Derangements in the gut microbiota have been demonstrated in patients with acne. Compared to controls, patients with acne display a decreased diversity of gut microbiota and a decreased ratio of Firmicutes to Bacteroidetes (F/B)13. Various investigations comparing the GI microbiota between different populations have yielded mixed results, but the majority of studies14,15,16,17 indicate that the Western diet (high in animal protein, sugar, starch, and fat and low in fiber)18 is associated with gut microbiota enriched in Bacteroidetes. As of yet, it is unclear whether the enrichment of gut Bacteroidetes in individuals consuming a Western diet has a coincidental or causal relationship in the development of acne, and what effect, if any, antibiotics have on gut Bacteroidetes levels.
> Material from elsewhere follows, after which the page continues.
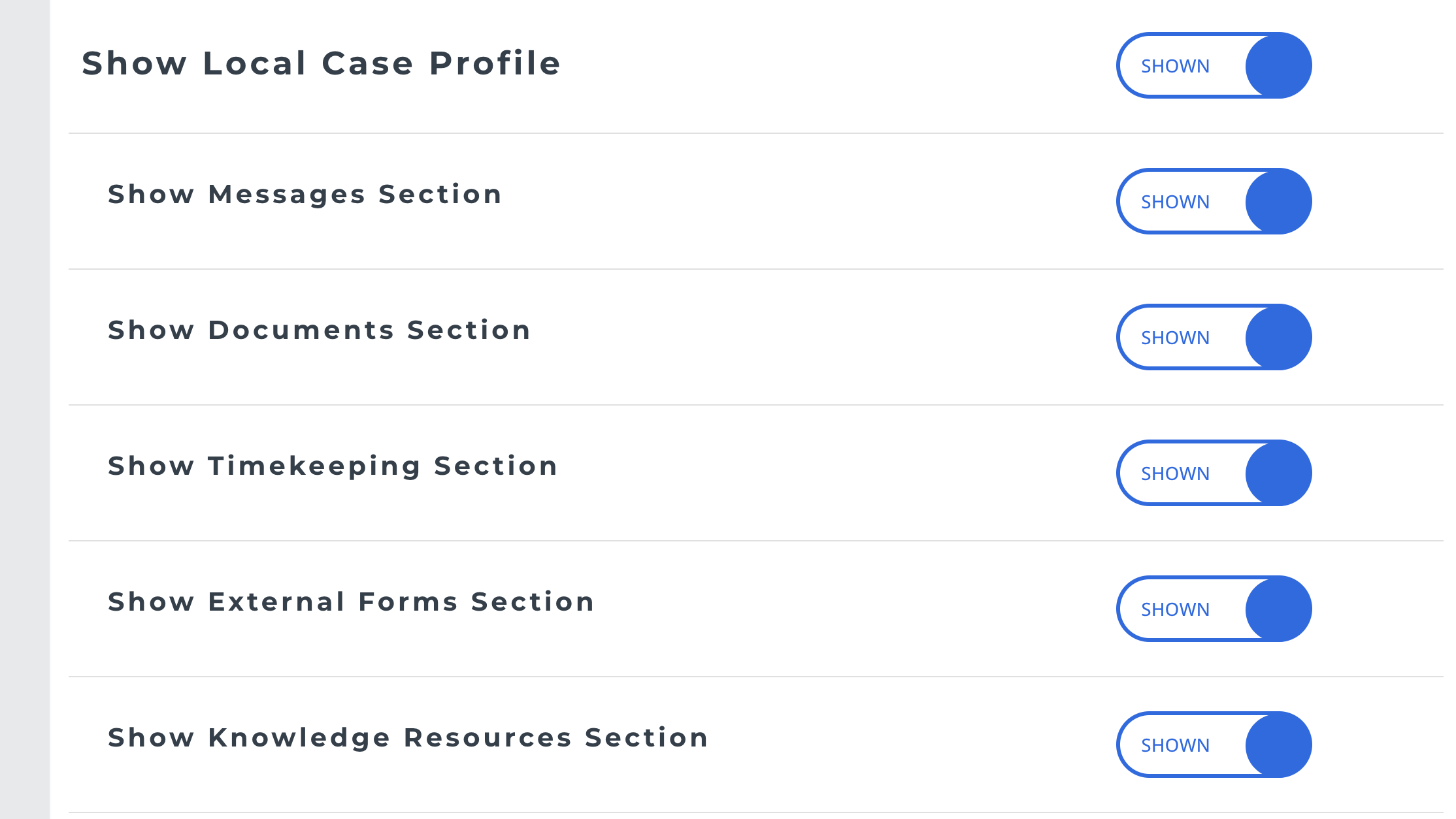Image resolution: width=1456 pixels, height=819 pixels.
Task: Select the "Show Documents Section" label text
Action: pyautogui.click(x=319, y=330)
This study uses 16S rRNA gene polymerase chain reaction (PCR) amplification and sequencing followed by taxonomic classification of these sequences to evaluate the skin and gut microbiota in acne patients both before and after systemic antibiotic treatment compared to controls to investigate the relationship between microbiota and the pathophysiology and treatment of acne vulgaris.
MATERIALS AND METHODS
Study design
A single-center, observational, case-control study was approved by the Johns Hopkins Institutional Review Board (IRB no. NA_00083373), and all participants provided written informed consent. Participants included 8 patients with moderate-to-severe acne vulgaris as determined by the Leeds revised acne grading system (RAGS)19 matched to 8 acne-free controls. The study was designed to evaluate the skin and GI microbiota of acne patients before and after antibiotic treatment compared to that of controls matched by age ±5 years, sex, and race. Stool and skin sampling was completed at the baseline clinic visit. Acne patients were prescribed oral minocycline (100 mg twice daily) and followed for 4 weeks, after which stool sampling and skin swabbing were repeated.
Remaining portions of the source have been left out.